Exercise Tests Patient Care Savvy

By Staff Sgt. Amaani Lyle, USAF

Dec. 8, 2006 – A year of planning culminated in the orchestration of more than five aircraft, 13 organizations and numerous flight surgeons, nurses, technicians, administrators and air and ground crew who conducted collaborative patient care and transport during Exercise Capital Shield here Dec. 4-7. Under direction of the Joint Force Headquarters-National Capital Region at Fort McNair, and the
Air Force District of Washington surgeon general at Bolling Air Force Base -- both in the District of Columbia -- Guard and Reserve forces from the Air Force, Army and Navy fused resources in several states to demonstrate mass casualty response following a state-of-emergency declaration.

"We threw every kind of event at the exercise participants at a very accelerated pace," said Lt. Col. Christopher Morgan, AFDW medical operations and plans chief. "There was a simulated fire at an apartment complex, and we layered additional injects, such as an interstate fuel truck explosion and a media helicopter crash, to create hundreds of simulated on-scene casualties."

As the disasters intensified and surrounding medical facilities reported saturation, professionals met the challenge of caring for patient overflow here as well as patient transport to North Carolina for further care, said Lt. Col. Jimmie Drummond, 459th Aeromedical Staging Squadron flight surgeon and the exercise's contingency aeromedical staging facility commander.

Receiving, treating and sending patients within a matter of hours is a complex task that calls for meticulous coordination, the colonel said.

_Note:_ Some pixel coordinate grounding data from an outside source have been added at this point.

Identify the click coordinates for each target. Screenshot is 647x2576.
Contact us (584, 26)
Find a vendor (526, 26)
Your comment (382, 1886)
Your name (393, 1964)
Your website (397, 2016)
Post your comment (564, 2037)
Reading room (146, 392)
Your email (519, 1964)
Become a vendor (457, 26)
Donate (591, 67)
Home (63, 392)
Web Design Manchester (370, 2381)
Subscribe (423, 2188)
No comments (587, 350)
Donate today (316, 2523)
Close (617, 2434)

"Continuity and fluid patient hand-off is key to a successful mission, and I think the people here pulled it off seamlessly," Drummond said. Patients arrived from the National Naval Medical Center in Bethesda, Md., and exercise participants ensured their suitability to face potential flight stressors such as turbulence and cabin pressure as they fly to their next destination, he explained.

West Virginia
Army National Guard Black Hawk helicopters, followed by 121st Aviation Battalion and 1st Helicopter Squadron UH-1 Huey helicopters arrived here to deliver eight critically burned patients to the CASF, a medical care area complete with a power generator and communication capability, created through the efforts of 459th ASTS, the AFDW's 79th Medical Wing and the 459th Maintenance Group.

In the CASF, flight nurses, medical technicians and a District of Columbia Air National Guard 113th Wing chaplain, 1st Lt. Tiji Murphy, comforted patients as they waited to board an Air National Guard C-130 from New Castle, Del.

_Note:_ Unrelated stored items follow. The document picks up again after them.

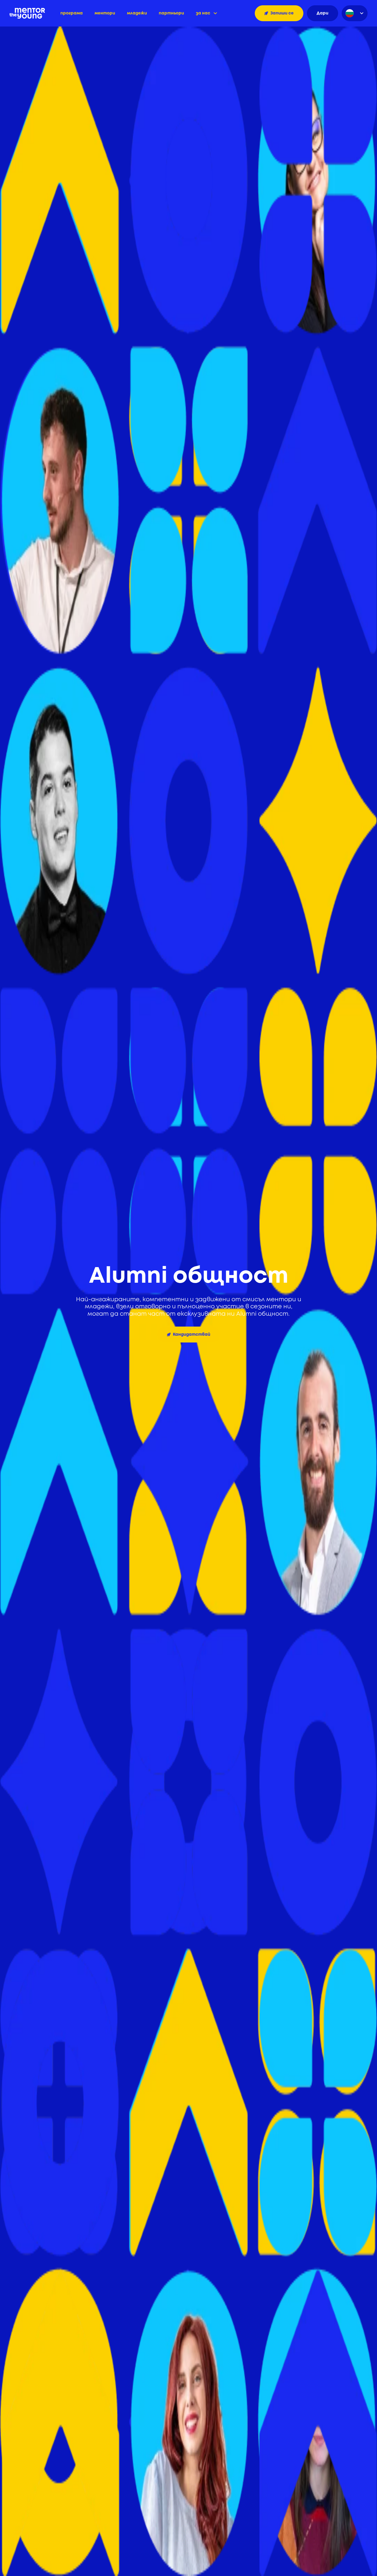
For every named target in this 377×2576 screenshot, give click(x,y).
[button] (206, 13)
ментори (105, 13)
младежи (137, 13)
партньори (171, 13)
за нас (203, 13)
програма (71, 13)
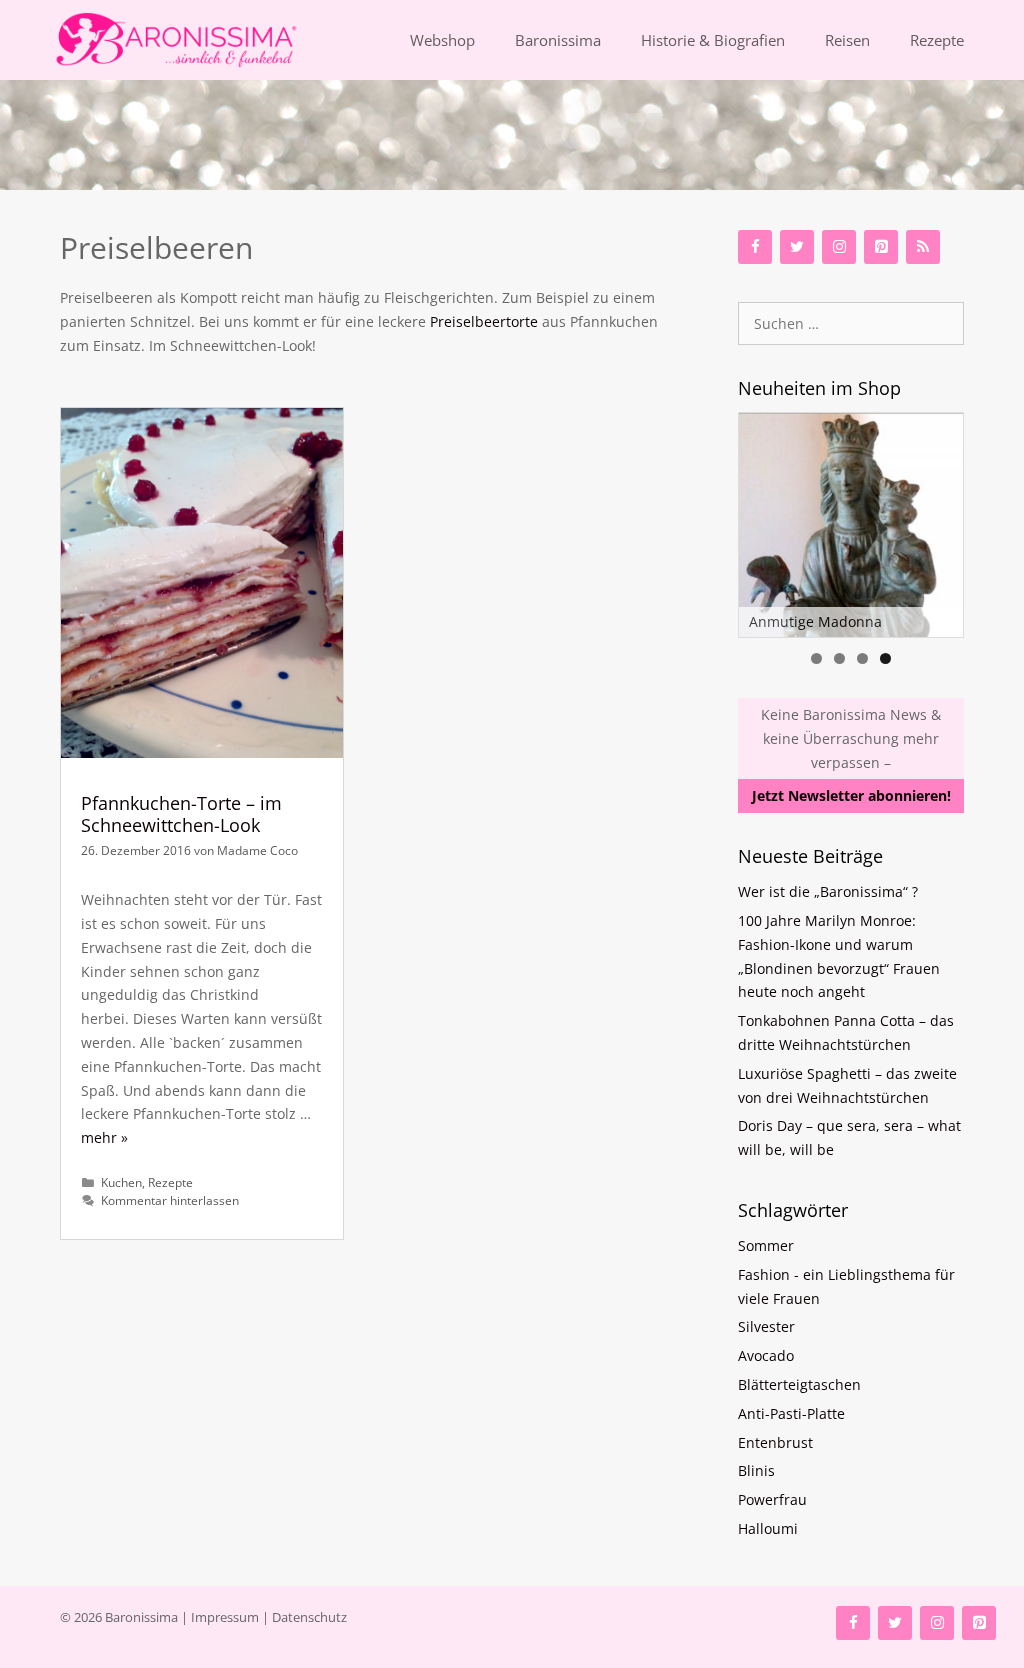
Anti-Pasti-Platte (791, 1413)
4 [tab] (885, 658)
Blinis (756, 1470)
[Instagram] (839, 247)
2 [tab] (839, 658)
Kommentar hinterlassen (170, 1200)
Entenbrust (775, 1442)
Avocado (766, 1355)
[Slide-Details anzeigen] (851, 525)
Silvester (766, 1326)
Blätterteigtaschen (799, 1384)
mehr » (104, 1137)
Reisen (847, 40)
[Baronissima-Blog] (156, 40)
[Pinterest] (881, 247)
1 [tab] (816, 658)
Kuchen (121, 1182)
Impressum (225, 1617)
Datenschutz (309, 1617)
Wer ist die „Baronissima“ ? (828, 891)
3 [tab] (862, 658)
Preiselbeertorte (484, 321)
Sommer (766, 1245)
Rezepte (937, 40)
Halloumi (768, 1528)
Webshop (442, 40)
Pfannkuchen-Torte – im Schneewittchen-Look (181, 814)
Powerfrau (772, 1499)
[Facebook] (755, 247)
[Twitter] (797, 247)
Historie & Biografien (713, 40)
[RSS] (923, 247)
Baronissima (558, 40)
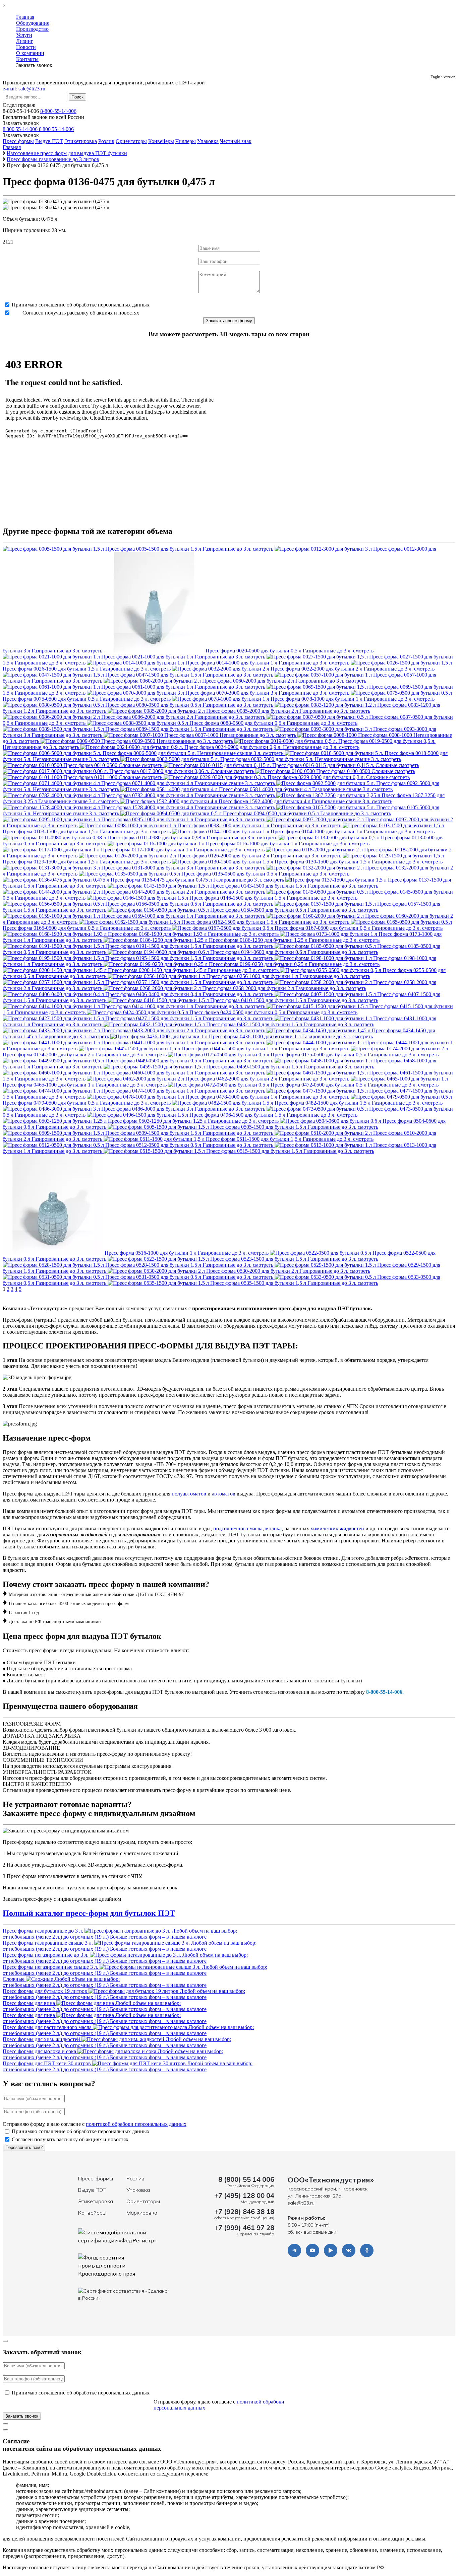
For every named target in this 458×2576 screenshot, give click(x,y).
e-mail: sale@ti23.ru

Once on the flight line, members of the 459th Aeromedical Evacuation Squadron joined the Delaware Air National Guard's 142nd Aeromedical Evacuation Squadron and the 166th Airlift Wing to prepare the C-130's ramp and cabin for patients.

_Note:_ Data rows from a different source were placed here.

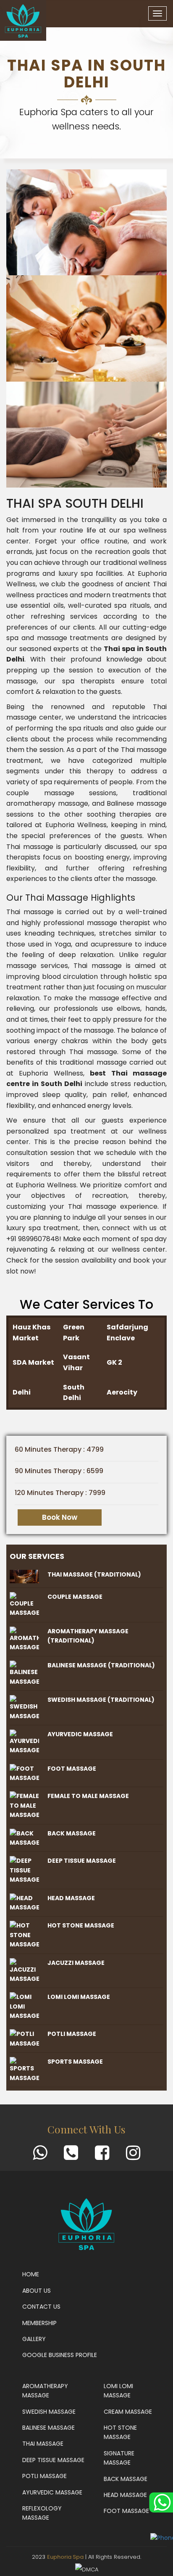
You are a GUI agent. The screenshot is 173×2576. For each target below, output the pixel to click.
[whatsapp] (40, 2156)
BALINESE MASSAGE (48, 2427)
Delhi (22, 1392)
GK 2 (114, 1362)
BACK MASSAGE (125, 2479)
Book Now (59, 1517)
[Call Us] (71, 2156)
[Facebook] (102, 2156)
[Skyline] (23, 20)
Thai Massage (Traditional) (94, 1574)
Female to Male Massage (88, 1796)
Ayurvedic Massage (80, 1734)
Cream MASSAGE (128, 2411)
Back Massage (71, 1833)
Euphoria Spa (65, 2557)
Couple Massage (74, 1597)
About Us (36, 2290)
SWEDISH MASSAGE (49, 2411)
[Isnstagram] (133, 2156)
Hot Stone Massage (80, 1925)
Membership (39, 2323)
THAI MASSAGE (42, 2443)
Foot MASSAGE (126, 2511)
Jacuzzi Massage (76, 1963)
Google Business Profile (59, 2355)
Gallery (34, 2339)
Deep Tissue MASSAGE (53, 2460)
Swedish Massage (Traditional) (101, 1699)
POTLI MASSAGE (44, 2476)
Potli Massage (71, 2034)
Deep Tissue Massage (81, 1860)
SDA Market (33, 1362)
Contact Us (41, 2306)
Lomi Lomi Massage (78, 1997)
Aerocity (122, 1392)
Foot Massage (71, 1768)
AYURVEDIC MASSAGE (52, 2492)
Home (30, 2274)
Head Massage (71, 1898)
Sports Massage (75, 2061)
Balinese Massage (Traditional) (101, 1665)
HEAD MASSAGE (125, 2495)
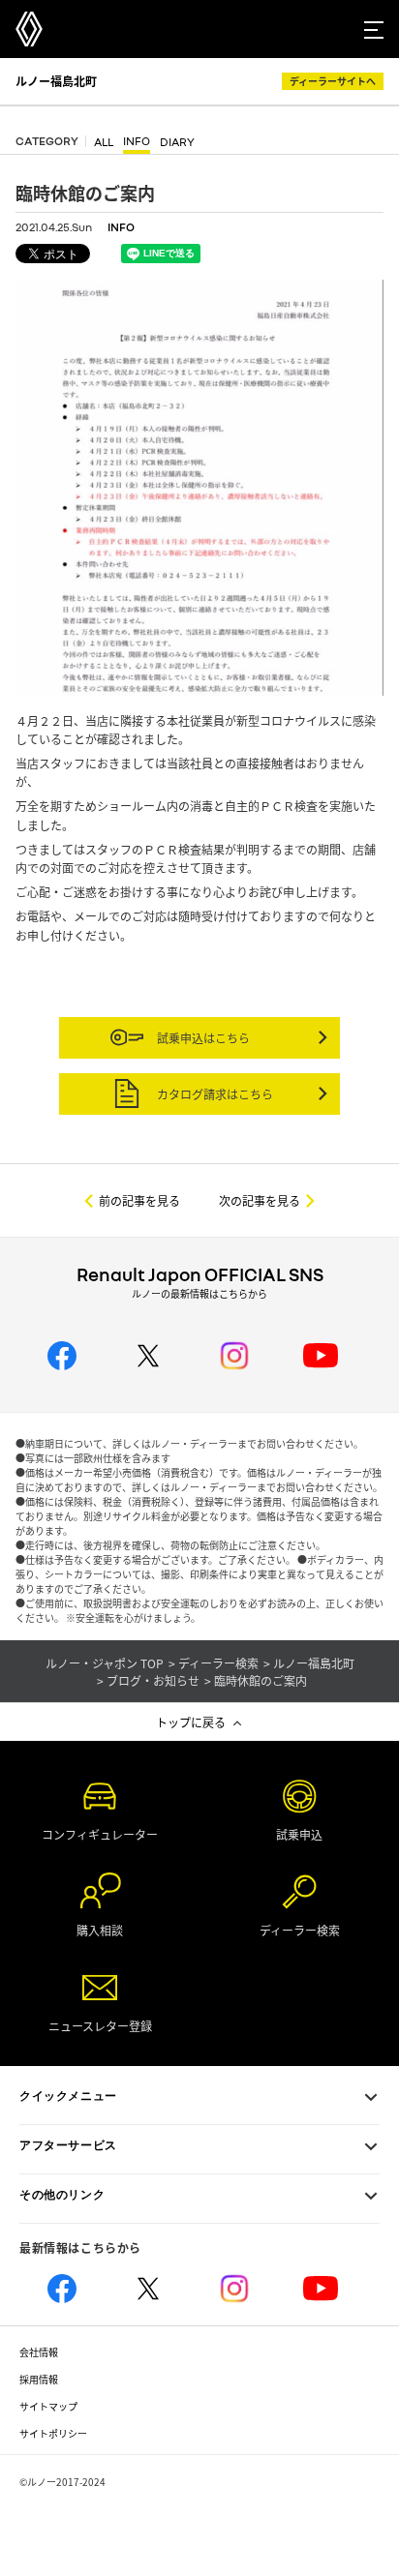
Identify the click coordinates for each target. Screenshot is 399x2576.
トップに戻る (191, 1722)
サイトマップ (48, 2406)
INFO (136, 141)
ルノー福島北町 (56, 81)
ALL (103, 142)
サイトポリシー (53, 2433)
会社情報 (38, 2352)
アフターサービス (68, 2145)
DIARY (177, 142)
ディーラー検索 (218, 1663)
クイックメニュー (68, 2096)
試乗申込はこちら (202, 1038)
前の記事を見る (139, 1200)
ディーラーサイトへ (333, 81)
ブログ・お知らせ (153, 1681)
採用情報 (38, 2379)
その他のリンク (62, 2195)
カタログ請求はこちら (213, 1094)
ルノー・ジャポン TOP (105, 1663)
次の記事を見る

Within minutes, exercise participants loaded all eight stretchers onto the aircraft, bound for North Carolina.

"I personally didn't feel like I was working with other branches or agencies, because we are one," said Master Sgt. Mike Pierson, a Delaware National Guard medical technician. "Everyone was on the same page from the beginning."

Morgan said the planning and effort goes a long way beyond the exercise.

"We try to make these exercises as realistic as possible to benefit not only the medical care providers, but their patients too," Morgan said. "This seamless transition in patient care is so important because it could very well be my family or your family on that plane."